Records excerpted from a collection:
========

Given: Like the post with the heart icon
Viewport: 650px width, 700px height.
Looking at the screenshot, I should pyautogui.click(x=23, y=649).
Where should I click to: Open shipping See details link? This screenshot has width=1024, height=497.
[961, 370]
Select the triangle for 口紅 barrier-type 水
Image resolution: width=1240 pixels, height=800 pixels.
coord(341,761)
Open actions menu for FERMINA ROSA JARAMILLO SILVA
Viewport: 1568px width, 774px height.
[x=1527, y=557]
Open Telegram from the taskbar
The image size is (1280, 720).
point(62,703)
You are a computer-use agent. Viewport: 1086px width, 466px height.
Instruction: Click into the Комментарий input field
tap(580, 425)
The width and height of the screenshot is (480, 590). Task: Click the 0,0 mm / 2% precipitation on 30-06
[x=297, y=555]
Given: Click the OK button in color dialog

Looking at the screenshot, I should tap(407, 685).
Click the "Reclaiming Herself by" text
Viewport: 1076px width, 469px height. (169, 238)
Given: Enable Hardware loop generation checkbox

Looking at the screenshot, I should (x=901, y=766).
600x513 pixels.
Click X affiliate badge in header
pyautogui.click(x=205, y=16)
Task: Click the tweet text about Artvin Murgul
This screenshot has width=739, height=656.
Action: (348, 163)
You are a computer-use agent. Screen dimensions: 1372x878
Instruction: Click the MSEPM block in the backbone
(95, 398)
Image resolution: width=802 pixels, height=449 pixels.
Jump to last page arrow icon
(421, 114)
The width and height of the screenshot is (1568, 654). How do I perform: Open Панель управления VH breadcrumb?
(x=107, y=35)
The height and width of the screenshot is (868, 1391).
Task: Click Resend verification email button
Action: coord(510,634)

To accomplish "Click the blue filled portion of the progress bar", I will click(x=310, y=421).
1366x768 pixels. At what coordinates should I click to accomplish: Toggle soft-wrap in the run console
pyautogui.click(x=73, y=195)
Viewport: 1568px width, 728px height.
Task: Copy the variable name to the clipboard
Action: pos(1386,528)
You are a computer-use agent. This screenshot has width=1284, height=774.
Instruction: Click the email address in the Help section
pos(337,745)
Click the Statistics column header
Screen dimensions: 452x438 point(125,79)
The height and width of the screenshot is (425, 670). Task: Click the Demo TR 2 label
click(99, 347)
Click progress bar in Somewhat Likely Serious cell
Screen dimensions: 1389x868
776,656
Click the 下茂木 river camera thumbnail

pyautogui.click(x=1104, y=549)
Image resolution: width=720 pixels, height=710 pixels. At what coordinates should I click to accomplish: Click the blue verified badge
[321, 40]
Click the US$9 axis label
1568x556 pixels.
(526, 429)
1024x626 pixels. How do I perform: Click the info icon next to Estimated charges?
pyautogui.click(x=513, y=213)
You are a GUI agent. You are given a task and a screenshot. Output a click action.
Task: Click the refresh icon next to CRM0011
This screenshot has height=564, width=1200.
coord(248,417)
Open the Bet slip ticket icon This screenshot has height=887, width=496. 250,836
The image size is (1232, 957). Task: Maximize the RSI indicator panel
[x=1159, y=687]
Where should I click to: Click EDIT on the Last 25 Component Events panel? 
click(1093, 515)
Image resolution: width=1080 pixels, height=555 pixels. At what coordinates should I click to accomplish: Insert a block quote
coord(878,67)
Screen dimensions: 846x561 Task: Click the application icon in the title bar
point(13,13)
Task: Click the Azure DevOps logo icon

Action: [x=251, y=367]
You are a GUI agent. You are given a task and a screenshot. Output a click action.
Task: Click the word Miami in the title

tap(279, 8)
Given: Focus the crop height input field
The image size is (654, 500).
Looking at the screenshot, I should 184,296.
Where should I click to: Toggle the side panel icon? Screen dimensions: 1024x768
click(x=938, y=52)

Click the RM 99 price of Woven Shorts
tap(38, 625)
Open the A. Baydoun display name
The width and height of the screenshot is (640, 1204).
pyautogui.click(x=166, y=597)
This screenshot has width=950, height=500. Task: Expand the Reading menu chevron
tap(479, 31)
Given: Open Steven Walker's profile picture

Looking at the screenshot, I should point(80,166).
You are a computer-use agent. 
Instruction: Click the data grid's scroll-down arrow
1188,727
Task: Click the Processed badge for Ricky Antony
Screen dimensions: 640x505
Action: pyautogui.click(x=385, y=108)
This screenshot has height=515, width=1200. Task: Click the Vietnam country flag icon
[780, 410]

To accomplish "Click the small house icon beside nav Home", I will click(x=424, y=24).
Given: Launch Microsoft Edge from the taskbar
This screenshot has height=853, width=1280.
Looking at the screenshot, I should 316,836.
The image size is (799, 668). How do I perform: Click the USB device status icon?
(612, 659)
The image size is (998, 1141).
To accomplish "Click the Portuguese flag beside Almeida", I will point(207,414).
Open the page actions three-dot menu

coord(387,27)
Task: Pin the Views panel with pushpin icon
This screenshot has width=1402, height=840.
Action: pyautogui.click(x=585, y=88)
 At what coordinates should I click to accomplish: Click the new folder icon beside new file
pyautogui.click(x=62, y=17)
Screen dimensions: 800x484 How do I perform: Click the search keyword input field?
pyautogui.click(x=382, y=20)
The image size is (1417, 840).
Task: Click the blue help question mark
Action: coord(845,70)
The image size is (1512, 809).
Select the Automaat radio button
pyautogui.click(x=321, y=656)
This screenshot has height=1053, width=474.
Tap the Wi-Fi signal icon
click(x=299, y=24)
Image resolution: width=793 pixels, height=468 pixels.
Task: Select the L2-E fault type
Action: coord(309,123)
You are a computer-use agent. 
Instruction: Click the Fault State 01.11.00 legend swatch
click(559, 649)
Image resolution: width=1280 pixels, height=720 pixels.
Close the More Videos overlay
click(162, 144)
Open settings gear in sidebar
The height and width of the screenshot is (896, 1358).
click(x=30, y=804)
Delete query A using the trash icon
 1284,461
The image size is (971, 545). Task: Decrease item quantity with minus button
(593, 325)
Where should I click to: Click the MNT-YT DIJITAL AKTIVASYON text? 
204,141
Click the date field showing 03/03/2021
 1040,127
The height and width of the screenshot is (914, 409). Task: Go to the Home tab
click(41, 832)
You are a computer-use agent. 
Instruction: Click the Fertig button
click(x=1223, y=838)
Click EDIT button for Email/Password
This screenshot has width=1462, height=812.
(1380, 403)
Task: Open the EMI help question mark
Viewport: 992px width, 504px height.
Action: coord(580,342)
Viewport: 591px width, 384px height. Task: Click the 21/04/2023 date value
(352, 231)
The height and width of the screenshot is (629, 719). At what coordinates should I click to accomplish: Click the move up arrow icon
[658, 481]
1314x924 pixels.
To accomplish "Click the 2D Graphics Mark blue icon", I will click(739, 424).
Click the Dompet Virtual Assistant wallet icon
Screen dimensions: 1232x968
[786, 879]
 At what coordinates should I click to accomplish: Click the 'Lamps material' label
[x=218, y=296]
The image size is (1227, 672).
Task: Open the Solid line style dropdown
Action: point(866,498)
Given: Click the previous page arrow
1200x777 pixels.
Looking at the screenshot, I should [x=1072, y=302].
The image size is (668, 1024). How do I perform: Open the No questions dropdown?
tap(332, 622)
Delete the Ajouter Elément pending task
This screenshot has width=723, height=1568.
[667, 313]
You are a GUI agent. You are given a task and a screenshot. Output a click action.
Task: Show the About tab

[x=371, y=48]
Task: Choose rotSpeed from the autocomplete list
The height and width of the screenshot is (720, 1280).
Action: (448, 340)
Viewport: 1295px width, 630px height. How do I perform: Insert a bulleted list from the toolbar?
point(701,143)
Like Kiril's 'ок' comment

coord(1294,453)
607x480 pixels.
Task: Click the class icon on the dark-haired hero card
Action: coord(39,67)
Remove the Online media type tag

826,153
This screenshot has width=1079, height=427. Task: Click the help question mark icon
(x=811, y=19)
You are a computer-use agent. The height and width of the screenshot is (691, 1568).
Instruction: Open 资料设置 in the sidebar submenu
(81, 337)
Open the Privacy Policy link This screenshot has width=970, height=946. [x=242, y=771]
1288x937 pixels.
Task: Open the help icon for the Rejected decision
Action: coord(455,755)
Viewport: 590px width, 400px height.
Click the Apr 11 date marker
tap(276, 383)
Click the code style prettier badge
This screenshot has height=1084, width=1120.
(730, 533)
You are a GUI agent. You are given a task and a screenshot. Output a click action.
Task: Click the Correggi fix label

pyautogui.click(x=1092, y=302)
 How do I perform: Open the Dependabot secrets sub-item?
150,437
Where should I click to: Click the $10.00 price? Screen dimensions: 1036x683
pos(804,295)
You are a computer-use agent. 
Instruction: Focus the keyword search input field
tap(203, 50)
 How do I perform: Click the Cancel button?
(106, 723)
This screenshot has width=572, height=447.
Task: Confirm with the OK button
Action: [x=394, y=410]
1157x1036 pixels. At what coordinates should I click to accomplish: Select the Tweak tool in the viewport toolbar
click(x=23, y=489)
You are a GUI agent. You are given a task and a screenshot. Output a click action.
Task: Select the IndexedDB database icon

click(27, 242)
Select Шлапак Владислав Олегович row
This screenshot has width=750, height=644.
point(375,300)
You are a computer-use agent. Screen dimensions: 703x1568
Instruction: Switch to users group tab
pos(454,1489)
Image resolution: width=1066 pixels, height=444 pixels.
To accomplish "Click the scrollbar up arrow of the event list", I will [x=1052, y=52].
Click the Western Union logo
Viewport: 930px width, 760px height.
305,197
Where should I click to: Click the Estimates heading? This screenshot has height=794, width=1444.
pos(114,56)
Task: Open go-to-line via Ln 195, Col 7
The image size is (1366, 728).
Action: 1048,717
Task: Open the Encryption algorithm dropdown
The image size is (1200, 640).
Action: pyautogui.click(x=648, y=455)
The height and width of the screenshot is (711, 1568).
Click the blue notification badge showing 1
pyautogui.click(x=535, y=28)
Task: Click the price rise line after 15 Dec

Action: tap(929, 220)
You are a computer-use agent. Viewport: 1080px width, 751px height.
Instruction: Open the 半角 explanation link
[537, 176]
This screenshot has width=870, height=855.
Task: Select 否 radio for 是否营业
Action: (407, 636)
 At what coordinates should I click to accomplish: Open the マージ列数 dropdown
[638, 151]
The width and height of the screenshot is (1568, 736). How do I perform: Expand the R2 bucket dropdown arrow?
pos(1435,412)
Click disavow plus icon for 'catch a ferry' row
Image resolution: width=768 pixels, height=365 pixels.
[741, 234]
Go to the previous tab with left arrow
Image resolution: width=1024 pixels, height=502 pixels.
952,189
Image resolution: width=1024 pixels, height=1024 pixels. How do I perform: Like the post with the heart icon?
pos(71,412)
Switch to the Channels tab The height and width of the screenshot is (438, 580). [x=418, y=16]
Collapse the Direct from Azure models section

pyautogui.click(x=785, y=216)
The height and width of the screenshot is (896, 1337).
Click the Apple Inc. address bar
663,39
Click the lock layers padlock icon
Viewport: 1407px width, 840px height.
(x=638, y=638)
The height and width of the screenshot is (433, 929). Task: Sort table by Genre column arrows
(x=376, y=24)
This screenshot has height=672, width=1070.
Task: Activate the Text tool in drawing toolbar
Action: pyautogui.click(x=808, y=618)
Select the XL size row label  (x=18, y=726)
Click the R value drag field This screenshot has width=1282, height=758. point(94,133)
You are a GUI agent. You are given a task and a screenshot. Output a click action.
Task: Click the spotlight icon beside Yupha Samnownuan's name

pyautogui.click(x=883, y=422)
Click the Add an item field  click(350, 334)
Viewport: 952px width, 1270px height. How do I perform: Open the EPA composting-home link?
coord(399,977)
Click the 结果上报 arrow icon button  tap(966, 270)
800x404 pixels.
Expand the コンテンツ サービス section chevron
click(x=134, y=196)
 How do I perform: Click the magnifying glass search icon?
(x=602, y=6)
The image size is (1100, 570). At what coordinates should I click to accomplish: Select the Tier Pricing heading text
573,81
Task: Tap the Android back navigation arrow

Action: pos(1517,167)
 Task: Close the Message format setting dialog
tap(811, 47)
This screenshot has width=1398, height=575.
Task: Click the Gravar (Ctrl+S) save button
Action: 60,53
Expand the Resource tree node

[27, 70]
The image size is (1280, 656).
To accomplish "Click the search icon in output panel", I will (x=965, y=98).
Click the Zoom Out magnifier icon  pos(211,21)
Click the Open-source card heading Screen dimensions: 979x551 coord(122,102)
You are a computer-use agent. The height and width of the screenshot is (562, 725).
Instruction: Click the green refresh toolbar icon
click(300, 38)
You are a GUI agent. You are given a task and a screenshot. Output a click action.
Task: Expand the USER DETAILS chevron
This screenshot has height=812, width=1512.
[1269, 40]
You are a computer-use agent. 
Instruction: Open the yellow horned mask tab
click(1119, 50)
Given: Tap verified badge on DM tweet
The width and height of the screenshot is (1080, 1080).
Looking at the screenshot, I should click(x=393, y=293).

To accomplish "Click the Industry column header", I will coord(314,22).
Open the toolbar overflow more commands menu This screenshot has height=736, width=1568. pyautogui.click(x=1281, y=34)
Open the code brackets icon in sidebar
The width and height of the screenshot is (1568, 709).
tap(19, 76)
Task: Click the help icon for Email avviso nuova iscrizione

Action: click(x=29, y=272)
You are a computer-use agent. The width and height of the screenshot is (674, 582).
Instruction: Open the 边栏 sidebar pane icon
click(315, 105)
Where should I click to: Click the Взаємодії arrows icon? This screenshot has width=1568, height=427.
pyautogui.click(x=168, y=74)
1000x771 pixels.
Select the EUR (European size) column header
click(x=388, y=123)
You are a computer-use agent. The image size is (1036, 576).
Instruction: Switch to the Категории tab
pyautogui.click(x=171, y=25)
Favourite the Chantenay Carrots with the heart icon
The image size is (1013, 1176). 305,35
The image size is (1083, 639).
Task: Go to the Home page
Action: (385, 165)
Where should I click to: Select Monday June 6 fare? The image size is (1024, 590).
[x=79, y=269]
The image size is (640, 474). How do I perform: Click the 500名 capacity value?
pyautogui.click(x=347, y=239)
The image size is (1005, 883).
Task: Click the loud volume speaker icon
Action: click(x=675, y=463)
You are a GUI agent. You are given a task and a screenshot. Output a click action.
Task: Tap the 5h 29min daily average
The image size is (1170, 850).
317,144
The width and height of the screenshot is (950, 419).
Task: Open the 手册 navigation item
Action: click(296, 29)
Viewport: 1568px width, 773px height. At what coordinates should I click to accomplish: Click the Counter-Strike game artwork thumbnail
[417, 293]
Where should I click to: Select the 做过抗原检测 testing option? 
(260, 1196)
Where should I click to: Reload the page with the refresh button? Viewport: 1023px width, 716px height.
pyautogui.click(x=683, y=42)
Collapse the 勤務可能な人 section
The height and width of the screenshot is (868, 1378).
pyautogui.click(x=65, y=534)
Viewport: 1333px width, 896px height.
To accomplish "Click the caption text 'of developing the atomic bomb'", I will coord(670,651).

========

▶ [What to work on]
Of all the entries above, how many lines contain the string "tweet"? Answer with the number only.

▶ [Written response]
2